Gene Michael became general manager of the Yankees in 1990, the same year I left college and moved to New York City. In those days, my brother and I occasionally rode the subway from Brooklyn up to Yankee Stadium, sometimes to quietly and uneasily root for the Red Sox, sometimes just to see some baseball featuring any random visiting team. At that time the Yankees were bad enough to allow a guy to spread himself across three seats and sit in the sun and watch a game and not have to worry whether the Beast was going rise up and stomp out every cringing nonbeliever in its path. Of course, this did not apply to the games against the Red Sox, which were always packed no matter how irrelevant either team was at the moment, and in those games the Beast was always present, at the very least a grumble, a tremor, a tip of a vast presence waiting to avalanche down on our heads.
The Yankees hadn’t been mediocre for an extended period of years since the days when they employed none other than Gene Michael as their regular everyday shortstop. Of course, neither era (the only two extended spans of also-ranness since the arrival of Babe Ruth nearly a century ago) was the fault of Gene Michael. It’s true that as a player he couldn’t really hit, and unlike some other weak-hitting shortstops of the time, such as Mark Belanger, he doesn’t seem to have a widely acknowledged reputation as a particularly good fielder, either. But the Yankees had plenty of other problems. As for Michael, all I personally know him for as a player, besides the vaguely simian, imaginary-giant-phallus-wielding association the photo on this card has ingrained into my subconscious, is that he was once pummeled by one of Carlton Fisk’s fists while Fisk used his other arm to strangle Thurman Munson. Or did Fisk strangle Michael while pummeling Munson? I can never keep that story straight. Either way, Michael played the vital part of the feckless weakling in the tableau that gave us Red Sox fans one of our rare moments of temporary superiority amid all those decades of abject subservience.

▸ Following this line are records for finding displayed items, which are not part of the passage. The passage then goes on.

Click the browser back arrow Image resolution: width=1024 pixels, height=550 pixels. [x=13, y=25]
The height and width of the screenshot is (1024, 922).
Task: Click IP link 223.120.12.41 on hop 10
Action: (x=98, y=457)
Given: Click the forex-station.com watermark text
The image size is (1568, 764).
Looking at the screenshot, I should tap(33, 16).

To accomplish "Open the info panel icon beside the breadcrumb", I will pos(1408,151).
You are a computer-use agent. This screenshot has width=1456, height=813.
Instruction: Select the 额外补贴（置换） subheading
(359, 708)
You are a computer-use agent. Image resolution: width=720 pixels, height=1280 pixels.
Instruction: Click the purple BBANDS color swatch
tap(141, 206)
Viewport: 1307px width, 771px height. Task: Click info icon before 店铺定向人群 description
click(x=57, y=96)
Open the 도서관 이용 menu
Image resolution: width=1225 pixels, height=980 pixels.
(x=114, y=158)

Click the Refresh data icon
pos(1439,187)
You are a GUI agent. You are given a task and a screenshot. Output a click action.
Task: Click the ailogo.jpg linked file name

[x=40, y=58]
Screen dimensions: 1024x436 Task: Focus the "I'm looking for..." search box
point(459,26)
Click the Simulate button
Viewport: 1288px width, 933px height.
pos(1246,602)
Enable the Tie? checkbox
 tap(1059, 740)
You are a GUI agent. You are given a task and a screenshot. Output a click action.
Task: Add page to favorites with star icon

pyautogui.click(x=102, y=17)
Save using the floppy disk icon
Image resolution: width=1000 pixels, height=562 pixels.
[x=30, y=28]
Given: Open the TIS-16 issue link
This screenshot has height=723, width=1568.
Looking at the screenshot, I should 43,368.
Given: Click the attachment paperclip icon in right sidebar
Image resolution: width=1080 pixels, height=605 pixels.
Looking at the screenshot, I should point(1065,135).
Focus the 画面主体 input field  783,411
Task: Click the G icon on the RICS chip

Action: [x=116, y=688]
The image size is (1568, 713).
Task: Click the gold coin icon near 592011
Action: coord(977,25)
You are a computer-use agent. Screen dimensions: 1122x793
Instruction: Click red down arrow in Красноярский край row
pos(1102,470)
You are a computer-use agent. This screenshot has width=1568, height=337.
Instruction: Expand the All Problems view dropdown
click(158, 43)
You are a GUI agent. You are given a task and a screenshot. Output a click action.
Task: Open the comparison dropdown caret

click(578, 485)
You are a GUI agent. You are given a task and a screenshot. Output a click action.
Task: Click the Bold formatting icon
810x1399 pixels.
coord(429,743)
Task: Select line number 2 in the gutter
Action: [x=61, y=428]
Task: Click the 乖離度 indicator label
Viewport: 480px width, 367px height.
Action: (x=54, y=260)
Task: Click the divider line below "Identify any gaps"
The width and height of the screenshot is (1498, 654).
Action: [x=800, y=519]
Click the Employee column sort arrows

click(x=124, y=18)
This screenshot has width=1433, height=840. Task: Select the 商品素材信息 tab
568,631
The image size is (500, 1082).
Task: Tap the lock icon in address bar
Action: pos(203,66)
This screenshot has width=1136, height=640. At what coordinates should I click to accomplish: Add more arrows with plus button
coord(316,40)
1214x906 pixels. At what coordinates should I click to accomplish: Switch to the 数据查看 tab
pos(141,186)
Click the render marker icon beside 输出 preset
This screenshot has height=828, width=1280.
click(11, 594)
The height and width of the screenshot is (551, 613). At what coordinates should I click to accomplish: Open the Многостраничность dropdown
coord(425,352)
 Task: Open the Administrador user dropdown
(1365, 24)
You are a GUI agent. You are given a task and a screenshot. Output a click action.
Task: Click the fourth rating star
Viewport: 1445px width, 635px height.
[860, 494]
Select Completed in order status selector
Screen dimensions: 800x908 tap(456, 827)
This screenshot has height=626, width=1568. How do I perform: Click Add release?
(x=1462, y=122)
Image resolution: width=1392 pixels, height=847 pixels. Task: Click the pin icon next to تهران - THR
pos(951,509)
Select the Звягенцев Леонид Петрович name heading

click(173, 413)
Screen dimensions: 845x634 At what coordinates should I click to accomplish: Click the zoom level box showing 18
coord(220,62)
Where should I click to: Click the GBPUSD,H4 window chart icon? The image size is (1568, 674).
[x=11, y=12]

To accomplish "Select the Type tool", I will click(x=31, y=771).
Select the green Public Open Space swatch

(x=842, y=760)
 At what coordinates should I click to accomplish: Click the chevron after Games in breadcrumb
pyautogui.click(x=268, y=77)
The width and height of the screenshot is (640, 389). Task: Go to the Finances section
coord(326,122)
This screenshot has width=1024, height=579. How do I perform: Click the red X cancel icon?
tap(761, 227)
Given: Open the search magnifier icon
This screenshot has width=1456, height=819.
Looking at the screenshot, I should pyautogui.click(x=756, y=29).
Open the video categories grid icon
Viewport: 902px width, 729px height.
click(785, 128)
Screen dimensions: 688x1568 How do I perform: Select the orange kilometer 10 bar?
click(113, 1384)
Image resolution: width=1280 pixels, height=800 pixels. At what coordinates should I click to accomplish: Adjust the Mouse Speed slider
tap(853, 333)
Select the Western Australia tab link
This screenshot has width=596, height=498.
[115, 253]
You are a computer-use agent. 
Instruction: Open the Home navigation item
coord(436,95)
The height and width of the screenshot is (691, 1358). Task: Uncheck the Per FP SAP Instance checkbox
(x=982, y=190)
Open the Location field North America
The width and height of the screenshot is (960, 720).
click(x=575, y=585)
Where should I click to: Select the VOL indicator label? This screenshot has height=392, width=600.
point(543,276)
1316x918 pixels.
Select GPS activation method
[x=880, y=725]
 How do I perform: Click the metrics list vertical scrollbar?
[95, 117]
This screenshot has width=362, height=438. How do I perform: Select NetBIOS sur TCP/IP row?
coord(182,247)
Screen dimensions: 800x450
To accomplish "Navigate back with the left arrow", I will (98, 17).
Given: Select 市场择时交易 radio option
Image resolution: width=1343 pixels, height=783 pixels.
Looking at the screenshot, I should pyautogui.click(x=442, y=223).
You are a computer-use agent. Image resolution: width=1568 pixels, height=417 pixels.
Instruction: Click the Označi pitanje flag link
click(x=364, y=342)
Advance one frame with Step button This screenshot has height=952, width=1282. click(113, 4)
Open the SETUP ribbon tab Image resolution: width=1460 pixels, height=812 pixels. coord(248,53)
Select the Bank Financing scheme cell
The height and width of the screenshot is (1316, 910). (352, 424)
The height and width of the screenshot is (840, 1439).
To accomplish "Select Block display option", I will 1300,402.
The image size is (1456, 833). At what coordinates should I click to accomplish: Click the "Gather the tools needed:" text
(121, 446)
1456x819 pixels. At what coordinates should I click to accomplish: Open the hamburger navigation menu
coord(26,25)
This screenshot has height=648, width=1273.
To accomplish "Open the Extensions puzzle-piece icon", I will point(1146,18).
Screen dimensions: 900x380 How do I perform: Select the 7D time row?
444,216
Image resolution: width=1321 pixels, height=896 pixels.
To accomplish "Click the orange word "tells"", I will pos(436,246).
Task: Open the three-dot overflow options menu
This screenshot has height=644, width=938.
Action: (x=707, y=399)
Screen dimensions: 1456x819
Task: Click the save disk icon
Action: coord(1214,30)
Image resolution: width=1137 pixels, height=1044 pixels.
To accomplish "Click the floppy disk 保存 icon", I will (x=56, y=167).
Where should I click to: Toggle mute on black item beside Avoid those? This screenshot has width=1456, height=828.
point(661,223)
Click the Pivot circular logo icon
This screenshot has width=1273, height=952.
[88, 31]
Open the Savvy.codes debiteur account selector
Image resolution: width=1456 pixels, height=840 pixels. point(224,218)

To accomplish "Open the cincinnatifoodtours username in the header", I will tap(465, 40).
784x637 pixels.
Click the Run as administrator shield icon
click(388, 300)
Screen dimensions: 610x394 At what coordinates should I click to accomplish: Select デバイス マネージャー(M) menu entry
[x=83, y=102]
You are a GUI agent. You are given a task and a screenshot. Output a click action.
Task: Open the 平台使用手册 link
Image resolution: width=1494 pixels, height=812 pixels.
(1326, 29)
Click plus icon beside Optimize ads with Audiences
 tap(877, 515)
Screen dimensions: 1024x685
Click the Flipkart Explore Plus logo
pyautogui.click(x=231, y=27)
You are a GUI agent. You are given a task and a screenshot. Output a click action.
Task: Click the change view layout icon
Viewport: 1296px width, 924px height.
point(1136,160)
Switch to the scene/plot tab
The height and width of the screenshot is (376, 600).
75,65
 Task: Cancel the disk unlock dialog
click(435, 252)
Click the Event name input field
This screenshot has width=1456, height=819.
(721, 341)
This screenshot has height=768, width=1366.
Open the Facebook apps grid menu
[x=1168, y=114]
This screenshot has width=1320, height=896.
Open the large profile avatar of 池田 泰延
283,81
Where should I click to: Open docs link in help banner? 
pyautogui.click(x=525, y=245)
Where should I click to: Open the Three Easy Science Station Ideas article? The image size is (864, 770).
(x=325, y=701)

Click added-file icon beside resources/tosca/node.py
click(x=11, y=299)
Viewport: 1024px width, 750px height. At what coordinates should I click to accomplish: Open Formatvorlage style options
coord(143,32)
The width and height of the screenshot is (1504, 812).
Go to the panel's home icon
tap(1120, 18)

My brother and I were hoping for another one of those moments when we made our way to Yankee Stadium one sunny Memorial Day in the early 1990s. We watched from high above the leftfield foul line in the upper deck as Red Sox pitcher Danny Darwin gradually surrendered most of a big early cushion by giving up one soaring solo blast after another. The Beast, quieted by the early deficit, grew a little louder with every moonshot. Finally Jeff Reardon was summoned from the bullpen in the bottom of the ninth, and Mel Hall ripped Reardon’s meaty offering high and deep. The shrinking white pill disappeared into the rightfield bleachers stands like a catalytic tablet into a witch’s cauldron. The Beast erupted, its closest tendril, a cackling blond woman, pummeling the two of us amid the thunderous noise as Mel Hall slowly frolicked from base to base.
Though perhaps no one but Gene Michael knew it at the time, Hall was something of a vanishing breed among those Yankees. Spared the dictates of the infinitely impatient George Steinbrenner, who was suspended for several key years during Michael’s reign, Michael was able to avoid the twin Steinbrennerian habits of jettisoning prospects and stockpiling fading veterans such as Mel Hall. And Michael’s well-guarded prospects ended up forming the foundation of one of the most dominant runs in baseball history, an (insufferable) era when the Beast hardly ever stopped roaring and devouring.
In my mind the long roar started that Memorial Day in the early 1990s. After Hall finally touched home plate it took so long for my brother and me to get out of there that I’m not entirely sure I’m not still there, insane, dreaming all subsequent events. We took a wrong turn upon exiting the stadium and had to circle the whole giant palace of horrors through an endless circling thicket of the Beast before we got to a subway. Ashen-faced, our Red Sox caps stuffed in our pockets, my brother and I said nothing, just trudged. I remember seeing one young sunburned and well-lubricated Red Sox fan flailing against the Beast.
“Fuck Bucky Dent!” he kept shouting as he stumbled through the heckling throng. Veins stood out in his forehead and his voice cracked. “Bucky Dent sucks!”
You poor crazy bastard, I remember thinking, not without some admiration. It was like watching someone try to start a fistfight with an oncoming train.